• Stored records
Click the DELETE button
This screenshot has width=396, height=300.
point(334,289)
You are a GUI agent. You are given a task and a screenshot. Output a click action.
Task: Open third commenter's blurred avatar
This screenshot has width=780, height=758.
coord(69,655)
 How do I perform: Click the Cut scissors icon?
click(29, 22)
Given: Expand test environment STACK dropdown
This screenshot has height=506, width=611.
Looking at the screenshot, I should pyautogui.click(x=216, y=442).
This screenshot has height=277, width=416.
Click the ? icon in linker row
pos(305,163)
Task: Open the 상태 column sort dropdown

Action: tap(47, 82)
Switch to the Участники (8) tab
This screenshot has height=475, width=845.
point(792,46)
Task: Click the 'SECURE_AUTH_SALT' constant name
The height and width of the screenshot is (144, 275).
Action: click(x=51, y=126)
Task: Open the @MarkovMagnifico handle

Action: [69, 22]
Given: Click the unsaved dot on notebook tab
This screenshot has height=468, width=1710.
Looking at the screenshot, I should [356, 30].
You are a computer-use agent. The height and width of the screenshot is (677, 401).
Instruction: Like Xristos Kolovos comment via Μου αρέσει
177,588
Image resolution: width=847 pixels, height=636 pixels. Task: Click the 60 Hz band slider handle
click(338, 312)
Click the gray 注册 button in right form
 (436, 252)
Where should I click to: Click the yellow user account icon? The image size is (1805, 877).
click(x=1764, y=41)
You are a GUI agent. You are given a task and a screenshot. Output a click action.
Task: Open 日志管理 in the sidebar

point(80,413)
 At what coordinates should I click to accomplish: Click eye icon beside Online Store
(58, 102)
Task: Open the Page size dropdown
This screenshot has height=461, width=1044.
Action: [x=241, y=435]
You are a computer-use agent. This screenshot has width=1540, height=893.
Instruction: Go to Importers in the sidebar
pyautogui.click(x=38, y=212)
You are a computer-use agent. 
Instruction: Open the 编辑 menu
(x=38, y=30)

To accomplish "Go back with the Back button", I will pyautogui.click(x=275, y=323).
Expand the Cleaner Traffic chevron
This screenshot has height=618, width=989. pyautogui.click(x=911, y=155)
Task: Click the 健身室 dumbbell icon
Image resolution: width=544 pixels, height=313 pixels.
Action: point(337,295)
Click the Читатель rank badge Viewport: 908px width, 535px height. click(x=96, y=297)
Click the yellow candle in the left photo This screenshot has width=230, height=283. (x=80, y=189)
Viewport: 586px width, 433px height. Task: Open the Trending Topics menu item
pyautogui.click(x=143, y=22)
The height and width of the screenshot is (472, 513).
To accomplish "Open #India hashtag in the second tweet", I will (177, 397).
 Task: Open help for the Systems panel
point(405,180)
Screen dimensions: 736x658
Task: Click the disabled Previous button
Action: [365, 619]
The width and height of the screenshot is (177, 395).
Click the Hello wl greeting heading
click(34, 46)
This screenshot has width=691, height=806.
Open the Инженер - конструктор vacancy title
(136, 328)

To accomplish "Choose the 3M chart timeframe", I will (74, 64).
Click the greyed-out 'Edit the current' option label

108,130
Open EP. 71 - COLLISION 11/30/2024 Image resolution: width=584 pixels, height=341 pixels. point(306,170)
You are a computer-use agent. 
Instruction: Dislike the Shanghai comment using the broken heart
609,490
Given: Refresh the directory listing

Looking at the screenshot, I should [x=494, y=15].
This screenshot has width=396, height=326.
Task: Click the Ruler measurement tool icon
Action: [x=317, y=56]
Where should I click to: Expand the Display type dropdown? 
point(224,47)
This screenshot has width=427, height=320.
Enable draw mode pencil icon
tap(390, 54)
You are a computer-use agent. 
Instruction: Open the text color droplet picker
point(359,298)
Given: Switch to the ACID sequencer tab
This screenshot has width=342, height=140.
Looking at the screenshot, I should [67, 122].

• DIRECTIONS
Retype the entries exactly, including every line.

• RESULT
Click the DELETE button
This screenshot has width=396, height=300.
point(334,289)
You are a GUI agent. You are given a task and a screenshot. Output a click action.
Task: Open third commenter's blurred avatar
This screenshot has width=780, height=758.
coord(69,655)
 How do I perform: Click the Cut scissors icon?
click(29, 22)
Given: Expand test environment STACK dropdown
This screenshot has height=506, width=611.
Looking at the screenshot, I should pyautogui.click(x=216, y=442).
This screenshot has height=277, width=416.
Click the ? icon in linker row
pos(305,163)
Task: Open the 상태 column sort dropdown

Action: tap(47, 82)
Switch to the Участники (8) tab
This screenshot has height=475, width=845.
point(792,46)
Task: Click the 'SECURE_AUTH_SALT' constant name
The height and width of the screenshot is (144, 275).
Action: click(x=51, y=126)
Task: Open the @MarkovMagnifico handle

Action: [69, 22]
Given: Click the unsaved dot on notebook tab
This screenshot has height=468, width=1710.
Looking at the screenshot, I should [356, 30].
You are a computer-use agent. The height and width of the screenshot is (677, 401).
Instruction: Like Xristos Kolovos comment via Μου αρέσει
177,588
Image resolution: width=847 pixels, height=636 pixels. Task: Click the 60 Hz band slider handle
click(338, 312)
Click the gray 注册 button in right form
 (436, 252)
Where should I click to: Click the yellow user account icon? The image size is (1805, 877).
click(x=1764, y=41)
You are a GUI agent. You are given a task and a screenshot. Output a click action.
Task: Open 日志管理 in the sidebar

point(80,413)
 At what coordinates should I click to accomplish: Click eye icon beside Online Store
(58, 102)
Task: Open the Page size dropdown
This screenshot has height=461, width=1044.
Action: [x=241, y=435]
You are a computer-use agent. This screenshot has width=1540, height=893.
Instruction: Go to Importers in the sidebar
pyautogui.click(x=38, y=212)
You are a computer-use agent. 
Instruction: Open the 编辑 menu
(x=38, y=30)

To accomplish "Go back with the Back button", I will pyautogui.click(x=275, y=323).
Expand the Cleaner Traffic chevron
This screenshot has height=618, width=989. pyautogui.click(x=911, y=155)
Task: Click the 健身室 dumbbell icon
Image resolution: width=544 pixels, height=313 pixels.
Action: point(337,295)
Click the Читатель rank badge Viewport: 908px width, 535px height. click(x=96, y=297)
Click the yellow candle in the left photo This screenshot has width=230, height=283. (x=80, y=189)
Viewport: 586px width, 433px height. Task: Open the Trending Topics menu item
pyautogui.click(x=143, y=22)
The height and width of the screenshot is (472, 513).
To accomplish "Open #India hashtag in the second tweet", I will (177, 397).
 Task: Open help for the Systems panel
point(405,180)
Screen dimensions: 736x658
Task: Click the disabled Previous button
Action: [365, 619]
The width and height of the screenshot is (177, 395).
Click the Hello wl greeting heading
click(34, 46)
This screenshot has width=691, height=806.
Open the Инженер - конструктор vacancy title
(136, 328)

To accomplish "Choose the 3M chart timeframe", I will (74, 64).
Click the greyed-out 'Edit the current' option label

108,130
Open EP. 71 - COLLISION 11/30/2024 Image resolution: width=584 pixels, height=341 pixels. point(306,170)
You are a computer-use agent. 
Instruction: Dislike the Shanghai comment using the broken heart
609,490
Given: Refresh the directory listing

Looking at the screenshot, I should [x=494, y=15].
This screenshot has width=396, height=326.
Task: Click the Ruler measurement tool icon
Action: [x=317, y=56]
Where should I click to: Expand the Display type dropdown? 
point(224,47)
This screenshot has width=427, height=320.
Enable draw mode pencil icon
tap(390, 54)
You are a computer-use agent. 
Instruction: Open the text color droplet picker
point(359,298)
Given: Switch to the ACID sequencer tab
This screenshot has width=342, height=140.
Looking at the screenshot, I should [67, 122].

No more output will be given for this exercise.